The Data Knowledge Initiative
Let’s explore how people and organizations perceive, gather and manage data and how they gain a sustainable data-driven advantage.
What is data?
What is data?
A system collects raw data: recorded signal readings and discrete facts, usually coded and in electronic, binary form
By processing, analysing and interpreting, data is turned into meaningful information with implications that can serve as inputs for decisions
Derived from experience, information is turned into knowledge generally residing with the user / human; (re)cognition (know-what), capacity to act (know-how), understanding (know-why)
Big Data
What is “new” and “big” about big data?
Volume
For example, it is estimated that Walmart collects more than 2.5 petabytes of data every hour from its customer transactions (1 petabyte = 1million gigabytes)
Velocity
Speed of data creation: real-time or nearly real-time data
Variety
Different forms (images, text, location data) and different sources (social networks, mobile phones)
Unique characteristics
Context-specific
The value of data is difficult to quantify. Benefits are context- and use- specific. Costs include investments (IT, data centres) and talent acquisition. Markets for data are not as developed as markets for knowledge and information. Trade is hindered by its non-rival nature.
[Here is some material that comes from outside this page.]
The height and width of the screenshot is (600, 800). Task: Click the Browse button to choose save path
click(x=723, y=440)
Decreasing marginal returns
Data typically exhibits decreasing marginal returns to scale. For instance, accuracy of an AI system tends to improve as the quantity of data points increases, but it does so at a decreasing rate.
Non-rival
The Economist wrote “data is the new oil”. Indeed, both need to be refined before use. However, oil is rival (use by one person reduces availability for others), whereas data is non-rival.
Granular
Focus has shifted from the size (“big-ness”) of the data to its granularity and fine-grained nature: for example, a participant in a Formula 1 car race generates 20 gigabytes of data from the 150 sensors on the car that can help analyse the technical performance of its components, but also the driver reactions, pit stop delays, and communication between crew and driver that contribute to overall performance.
Subjective
While data are often thought of as objective facts, they are actively created, not passively recorded. Data is situated, partial and constitutive. -> Pay attention to the choice of which data to collect.
Time-specific
Data may lose relevance over time. Moreover, data requires time to be collected and you cannot go back in time to reproduce a competitor’s data. Besides, data collection over one year may not be able to replicate data collection over five years. -> Pay attention to when you (need to) collect the data.
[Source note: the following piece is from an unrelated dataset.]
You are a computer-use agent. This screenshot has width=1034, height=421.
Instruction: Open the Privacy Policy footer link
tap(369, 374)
When data creates competitive advantage…
and when it does not
Value-add of customer data to product or service
Do customers value the data-driven improvements? In order to gain a competitive advantage, data must improve the product or service in the eyes of the customer.
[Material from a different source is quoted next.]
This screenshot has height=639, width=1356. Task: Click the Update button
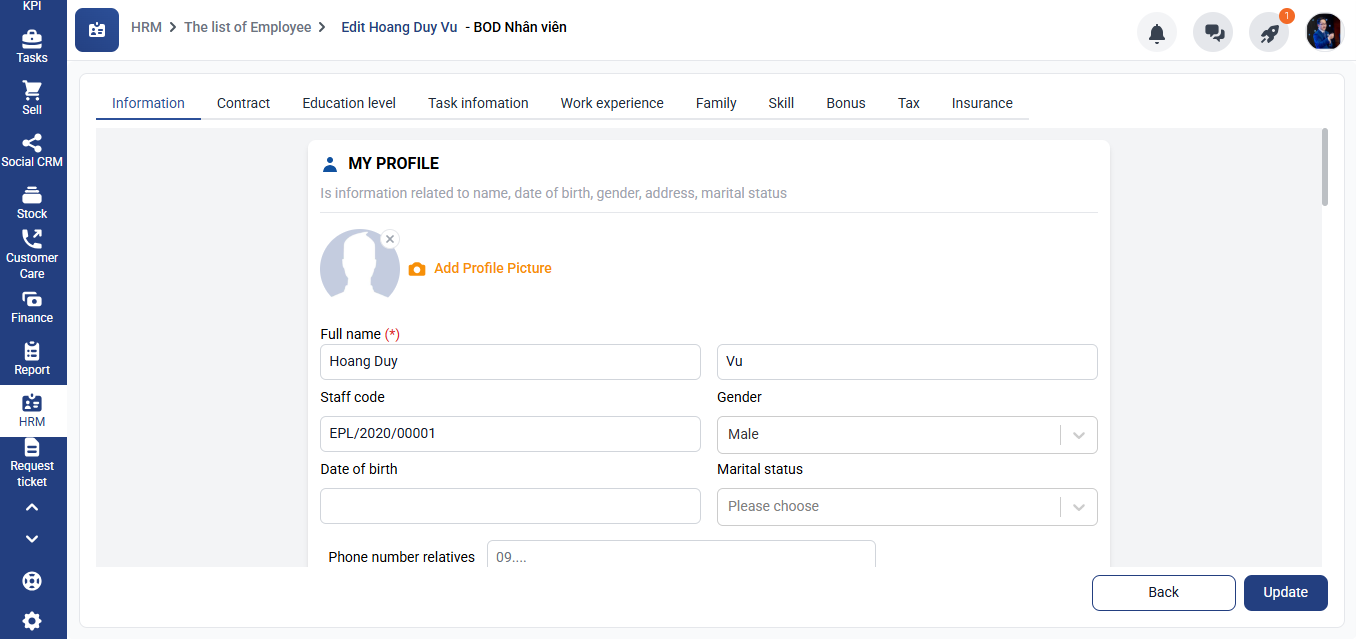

Durability of data-enabled learning
If marginal value of new data is small (e.g. thermostats learn users’ preferences within a few days), then other firms can easily achieve the same learnings.
Speed of depreciation
If data becomes obsolete quickly, new rivals can acquire relevant data.
Uniqueness
Proprietary data: If data can easily be purchased or copied, then the firm will not gain an advantage.
Imitability of data-driven product improvements
Even if the data itself is difficult to imitate, the product improvements may be easy to imitate, leading only to a temporary advantage.